The Nazis’ warship “Kriegsmarine”, was in charge of setting up a naval blockade around the British Isles, using submarines as support. The Germans decided to build a submarine base, in the Bay of Biscay. 

In Saint-Nazaire, in the Loires’ estuary, between the city and the sea, was built in just four months, a large bunker, 300 meters long, 130 meters deep and 18 meters high.

 

1942, March 28th - Operation Chariot. 

The British Navy relied on the British destroyer Campbeltown, one-way mission, to launch against the closed basin of Saint Nazaire and explode. The action partially failed, but the dock gates were destroyed. The victims of the British, amounted to 994; on the German side, the losses were of 440 men, almost all died as a result of the explosion of Campbeltown; 300 French workers died under German fire mistaken for rebellion or sabotage.

 

Today.

------------------------

What you need to do -> Reproduce the part of the Saint-Nazaire passage that opens with the words containing "In Saint-Nazaire, in" and closes with "18 meters high.". You won't need the listing for anything here.

Information provided ->
------------------------

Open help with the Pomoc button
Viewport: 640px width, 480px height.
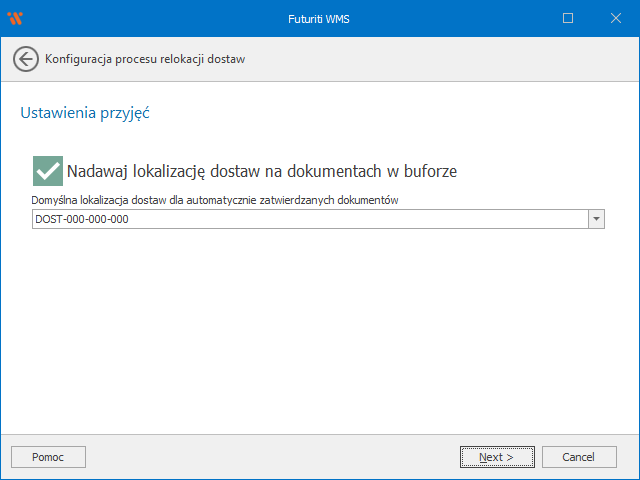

------------------------

Answer to this problem ->
In Saint-Nazaire, in the Loires’ estuary, between the city and the sea, was built in just four months, a large bunker, 300 meters long, 130 meters deep and 18 meters high.